Since then I've seen hundreds of seemingly invincible firms bite the dust or cease to exist independently. In fact, 2009 saw the demise of organizations such as Schering Plough, Wyeth, Nortel, Circuit City, Max Factor, Perot Systems, Marvel Enterprises, BusinessWeek, and Linen N'Things. And both the Saturn and Pontiac brands are set to expire in 2010.
While the final days of some companies are dramatic and garner top news coverage, most companies deteriorate over a period of years due to competitive issues, financial weakness, or strategic missteps. For example, Saab's growth and expansion in the 1980s created a need for capital that brought it into the arms of General Motors, which purchased 50 percent of the automotive division in 1989, and the remainder in 2000. From that point, Saab became a casualty of GM's inability to rein in costs, prune products and platforms, and compete on quality.
In other words, companies don't usually die of sudden heart attacks, but rather have protracted illnesses that kill them over time.

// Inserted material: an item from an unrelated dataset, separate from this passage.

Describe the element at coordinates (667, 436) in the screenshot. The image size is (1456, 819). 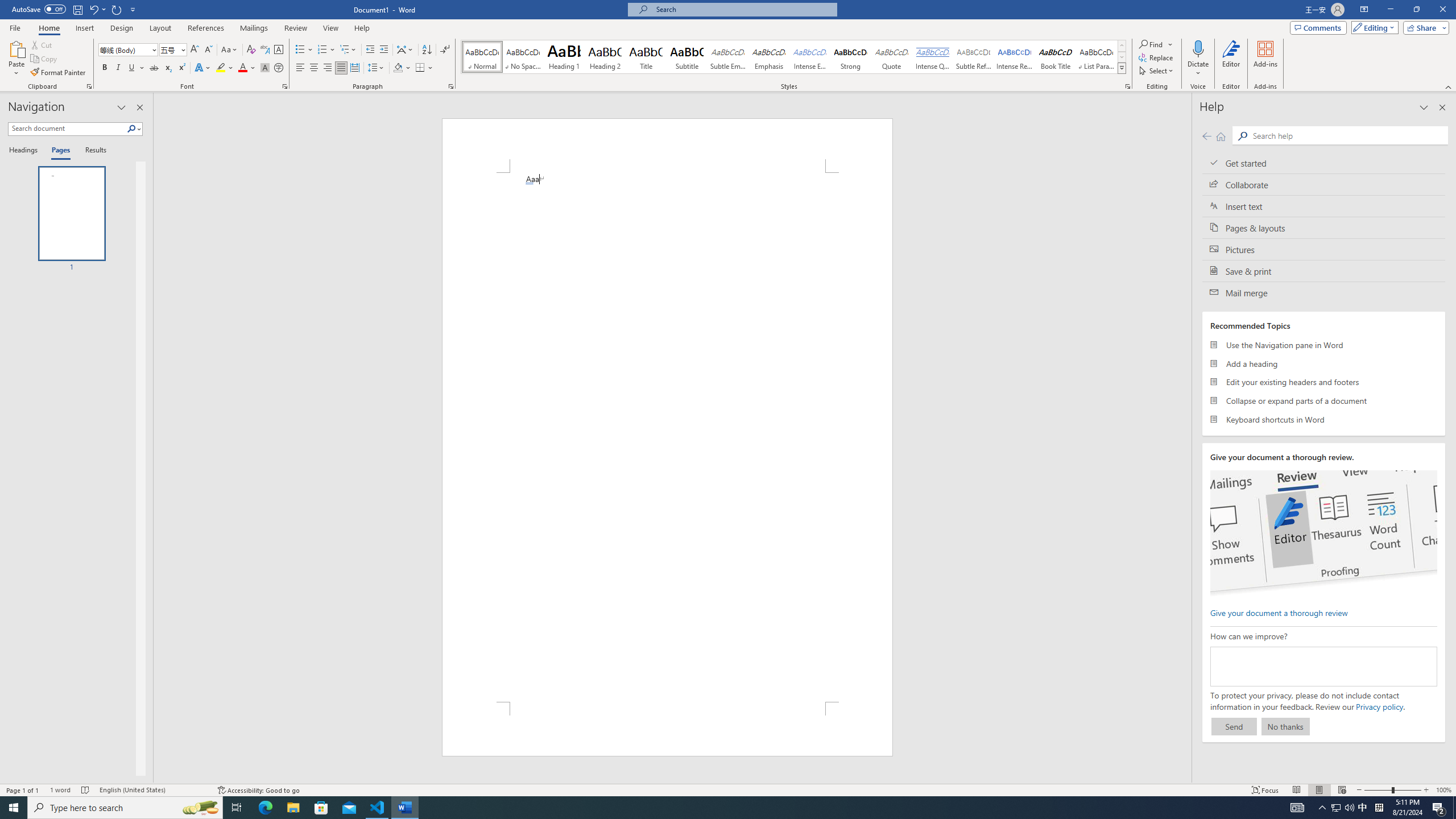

Clearly the end of a company—whether through bankruptcy, merger, restructuring, or shutdown—is often painful and traumatic for those involved. Most people emotionally identify with their employer so even when their job continues with a new entity, or they get a financial payout, there is still a sense of loss. And of course, the loss is more acute when there is neither a job nor a payout.
Organizational failure, like death, is one of those subjects many of us avoid and deny, which makes it all the more shocking when it happens. But given the reality—it might be worth considering in advance how you would handle the impending death of your company or division. Is there anything you could do to prevent it based on your position and influence? If not, think about your own future. Ask yourself the following questions:
Are there skills that you need to develop to become more portable?
Are there experiences that will position you for an important role in a successor company or with another business in the same industry?
Do you have a clear sense of what you would want to do if you had to exit your company? Would you want to reinvent yourself, go off on your own, or continue the same work with another organization?
After all, your company might not have an afterlife, but your career will. Now is the time to get ready.